* WHAT IS EXPECTED
Please count the lines in the rows below that contain the string "menu", matching case exactly, and reply with only the number.

## Start

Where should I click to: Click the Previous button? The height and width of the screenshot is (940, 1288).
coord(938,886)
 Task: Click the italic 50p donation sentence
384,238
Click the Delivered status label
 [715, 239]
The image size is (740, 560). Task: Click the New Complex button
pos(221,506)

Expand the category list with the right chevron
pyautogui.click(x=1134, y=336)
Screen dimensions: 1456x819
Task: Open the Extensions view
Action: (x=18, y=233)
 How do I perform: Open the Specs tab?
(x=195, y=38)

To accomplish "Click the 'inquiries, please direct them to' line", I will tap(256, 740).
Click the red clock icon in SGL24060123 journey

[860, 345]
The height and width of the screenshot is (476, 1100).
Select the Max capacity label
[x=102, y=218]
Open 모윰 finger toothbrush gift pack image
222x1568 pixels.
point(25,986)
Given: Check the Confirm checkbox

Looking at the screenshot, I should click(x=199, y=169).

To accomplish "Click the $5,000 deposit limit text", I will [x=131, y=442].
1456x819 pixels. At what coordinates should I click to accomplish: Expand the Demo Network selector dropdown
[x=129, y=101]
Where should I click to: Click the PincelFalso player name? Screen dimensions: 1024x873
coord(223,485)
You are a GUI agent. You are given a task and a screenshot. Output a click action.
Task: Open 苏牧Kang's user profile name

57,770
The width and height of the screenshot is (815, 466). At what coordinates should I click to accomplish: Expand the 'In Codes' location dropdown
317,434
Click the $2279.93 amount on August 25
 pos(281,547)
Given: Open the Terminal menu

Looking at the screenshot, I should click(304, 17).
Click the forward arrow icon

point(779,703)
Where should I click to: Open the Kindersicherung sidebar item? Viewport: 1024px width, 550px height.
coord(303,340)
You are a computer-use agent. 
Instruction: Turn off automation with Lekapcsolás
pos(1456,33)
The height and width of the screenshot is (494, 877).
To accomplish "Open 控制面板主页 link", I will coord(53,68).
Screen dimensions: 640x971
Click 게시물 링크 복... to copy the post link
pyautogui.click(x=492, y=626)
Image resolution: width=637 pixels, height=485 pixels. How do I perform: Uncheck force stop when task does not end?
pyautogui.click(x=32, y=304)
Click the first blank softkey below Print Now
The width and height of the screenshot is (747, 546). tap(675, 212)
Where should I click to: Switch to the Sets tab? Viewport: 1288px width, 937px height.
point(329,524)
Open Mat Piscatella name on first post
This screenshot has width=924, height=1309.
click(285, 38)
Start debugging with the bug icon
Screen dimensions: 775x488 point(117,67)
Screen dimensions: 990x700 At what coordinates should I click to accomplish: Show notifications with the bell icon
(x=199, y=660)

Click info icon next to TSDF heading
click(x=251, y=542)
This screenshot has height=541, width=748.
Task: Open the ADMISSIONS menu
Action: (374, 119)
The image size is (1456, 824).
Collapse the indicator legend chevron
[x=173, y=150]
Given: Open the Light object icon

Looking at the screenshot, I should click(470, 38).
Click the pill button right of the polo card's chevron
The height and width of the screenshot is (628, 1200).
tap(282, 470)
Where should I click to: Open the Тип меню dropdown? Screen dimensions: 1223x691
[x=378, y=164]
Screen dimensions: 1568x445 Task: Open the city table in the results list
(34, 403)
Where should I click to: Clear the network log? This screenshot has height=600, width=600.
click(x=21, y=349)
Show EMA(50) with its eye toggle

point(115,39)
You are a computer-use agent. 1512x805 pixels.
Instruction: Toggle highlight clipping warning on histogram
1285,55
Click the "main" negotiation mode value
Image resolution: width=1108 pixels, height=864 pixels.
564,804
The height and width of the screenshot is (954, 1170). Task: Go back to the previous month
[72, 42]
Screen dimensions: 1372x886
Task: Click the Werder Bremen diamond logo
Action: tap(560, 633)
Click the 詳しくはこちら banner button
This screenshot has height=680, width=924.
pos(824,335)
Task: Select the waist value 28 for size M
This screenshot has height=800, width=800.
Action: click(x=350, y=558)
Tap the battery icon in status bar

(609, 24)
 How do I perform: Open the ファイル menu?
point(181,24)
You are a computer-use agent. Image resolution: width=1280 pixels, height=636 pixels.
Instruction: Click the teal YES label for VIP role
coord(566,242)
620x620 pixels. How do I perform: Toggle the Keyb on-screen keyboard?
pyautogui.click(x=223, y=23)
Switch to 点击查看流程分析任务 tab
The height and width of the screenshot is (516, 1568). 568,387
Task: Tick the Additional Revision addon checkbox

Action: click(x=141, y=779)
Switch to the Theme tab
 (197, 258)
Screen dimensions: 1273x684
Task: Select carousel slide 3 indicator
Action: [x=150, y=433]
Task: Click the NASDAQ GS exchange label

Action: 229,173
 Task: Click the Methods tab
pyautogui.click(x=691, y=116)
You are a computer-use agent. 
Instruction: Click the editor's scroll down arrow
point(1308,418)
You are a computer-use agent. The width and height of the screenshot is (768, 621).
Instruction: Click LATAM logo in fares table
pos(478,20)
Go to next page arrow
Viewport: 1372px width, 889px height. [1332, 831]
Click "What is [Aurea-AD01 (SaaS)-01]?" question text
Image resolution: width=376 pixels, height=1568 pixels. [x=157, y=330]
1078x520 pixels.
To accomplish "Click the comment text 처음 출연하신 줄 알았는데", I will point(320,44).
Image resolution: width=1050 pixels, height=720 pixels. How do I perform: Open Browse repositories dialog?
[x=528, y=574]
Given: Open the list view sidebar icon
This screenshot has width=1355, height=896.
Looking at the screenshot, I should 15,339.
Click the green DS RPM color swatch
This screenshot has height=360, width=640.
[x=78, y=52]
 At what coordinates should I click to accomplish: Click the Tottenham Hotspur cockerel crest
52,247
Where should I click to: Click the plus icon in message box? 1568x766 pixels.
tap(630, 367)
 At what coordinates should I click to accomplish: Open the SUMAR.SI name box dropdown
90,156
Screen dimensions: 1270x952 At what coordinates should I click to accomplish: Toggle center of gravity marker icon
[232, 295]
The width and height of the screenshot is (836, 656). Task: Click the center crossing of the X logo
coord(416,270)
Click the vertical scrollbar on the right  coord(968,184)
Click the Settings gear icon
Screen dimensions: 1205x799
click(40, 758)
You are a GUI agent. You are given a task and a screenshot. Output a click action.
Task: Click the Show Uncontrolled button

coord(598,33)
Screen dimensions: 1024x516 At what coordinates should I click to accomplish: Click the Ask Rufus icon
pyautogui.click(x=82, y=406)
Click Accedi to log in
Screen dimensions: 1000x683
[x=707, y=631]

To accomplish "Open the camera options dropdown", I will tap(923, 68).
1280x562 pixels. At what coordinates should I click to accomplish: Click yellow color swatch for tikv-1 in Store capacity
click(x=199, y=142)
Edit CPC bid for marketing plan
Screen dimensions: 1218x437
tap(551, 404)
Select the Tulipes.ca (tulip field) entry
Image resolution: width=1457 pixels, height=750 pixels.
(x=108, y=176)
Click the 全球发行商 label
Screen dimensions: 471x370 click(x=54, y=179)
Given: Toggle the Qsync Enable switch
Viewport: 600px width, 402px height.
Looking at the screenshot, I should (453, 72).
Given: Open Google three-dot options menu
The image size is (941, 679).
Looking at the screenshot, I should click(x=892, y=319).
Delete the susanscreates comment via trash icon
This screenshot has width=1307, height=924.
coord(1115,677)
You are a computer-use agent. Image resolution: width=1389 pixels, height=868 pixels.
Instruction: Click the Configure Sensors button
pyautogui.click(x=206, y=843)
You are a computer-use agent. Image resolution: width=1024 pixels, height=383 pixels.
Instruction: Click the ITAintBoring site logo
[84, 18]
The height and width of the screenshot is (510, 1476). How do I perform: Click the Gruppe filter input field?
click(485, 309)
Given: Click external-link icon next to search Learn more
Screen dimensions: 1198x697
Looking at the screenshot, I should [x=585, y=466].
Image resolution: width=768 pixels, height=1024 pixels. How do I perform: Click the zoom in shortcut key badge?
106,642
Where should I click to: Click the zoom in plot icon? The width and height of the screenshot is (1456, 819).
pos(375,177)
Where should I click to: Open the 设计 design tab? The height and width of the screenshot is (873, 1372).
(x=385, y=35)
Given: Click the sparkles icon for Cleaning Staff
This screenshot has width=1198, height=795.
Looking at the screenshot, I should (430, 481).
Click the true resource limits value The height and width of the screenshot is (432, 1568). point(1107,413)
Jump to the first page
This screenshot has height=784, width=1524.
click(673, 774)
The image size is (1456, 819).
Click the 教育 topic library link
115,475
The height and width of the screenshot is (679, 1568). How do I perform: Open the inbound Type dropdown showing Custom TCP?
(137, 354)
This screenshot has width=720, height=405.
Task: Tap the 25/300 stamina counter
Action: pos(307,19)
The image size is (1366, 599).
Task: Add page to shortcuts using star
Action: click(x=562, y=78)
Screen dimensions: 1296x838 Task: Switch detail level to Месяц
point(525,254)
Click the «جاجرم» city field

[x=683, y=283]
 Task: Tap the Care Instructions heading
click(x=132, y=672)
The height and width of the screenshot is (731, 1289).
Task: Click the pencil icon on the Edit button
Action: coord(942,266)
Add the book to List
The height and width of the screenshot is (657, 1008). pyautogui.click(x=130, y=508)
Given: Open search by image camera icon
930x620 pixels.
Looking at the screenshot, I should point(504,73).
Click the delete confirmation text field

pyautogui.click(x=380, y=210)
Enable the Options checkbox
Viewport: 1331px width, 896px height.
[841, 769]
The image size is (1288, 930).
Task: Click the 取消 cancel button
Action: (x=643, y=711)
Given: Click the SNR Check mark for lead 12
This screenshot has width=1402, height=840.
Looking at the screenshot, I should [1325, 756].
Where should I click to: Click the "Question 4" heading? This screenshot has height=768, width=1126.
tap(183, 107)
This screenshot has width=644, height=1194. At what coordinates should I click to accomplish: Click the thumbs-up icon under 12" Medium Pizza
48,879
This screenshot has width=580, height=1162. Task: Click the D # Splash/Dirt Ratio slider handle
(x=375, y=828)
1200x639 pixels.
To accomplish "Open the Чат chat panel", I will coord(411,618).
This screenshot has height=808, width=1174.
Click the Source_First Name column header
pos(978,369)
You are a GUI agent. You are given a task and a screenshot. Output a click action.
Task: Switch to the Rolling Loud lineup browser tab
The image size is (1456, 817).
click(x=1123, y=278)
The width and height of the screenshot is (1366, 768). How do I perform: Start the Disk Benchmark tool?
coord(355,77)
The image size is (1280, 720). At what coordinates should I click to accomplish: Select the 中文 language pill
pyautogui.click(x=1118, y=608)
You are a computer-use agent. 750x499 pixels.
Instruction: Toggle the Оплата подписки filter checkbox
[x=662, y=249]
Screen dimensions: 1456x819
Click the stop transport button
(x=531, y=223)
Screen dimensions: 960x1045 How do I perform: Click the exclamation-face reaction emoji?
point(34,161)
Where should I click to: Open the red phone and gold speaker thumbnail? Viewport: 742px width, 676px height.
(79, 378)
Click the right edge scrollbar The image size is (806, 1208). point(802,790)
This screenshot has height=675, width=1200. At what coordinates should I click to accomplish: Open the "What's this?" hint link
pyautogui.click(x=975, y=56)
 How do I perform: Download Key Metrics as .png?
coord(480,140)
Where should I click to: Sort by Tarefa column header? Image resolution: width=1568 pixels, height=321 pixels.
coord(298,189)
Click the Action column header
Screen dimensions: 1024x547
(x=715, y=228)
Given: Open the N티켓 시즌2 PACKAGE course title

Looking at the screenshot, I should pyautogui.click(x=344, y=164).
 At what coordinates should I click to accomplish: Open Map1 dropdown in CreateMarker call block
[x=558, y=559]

## End

* REPLY
4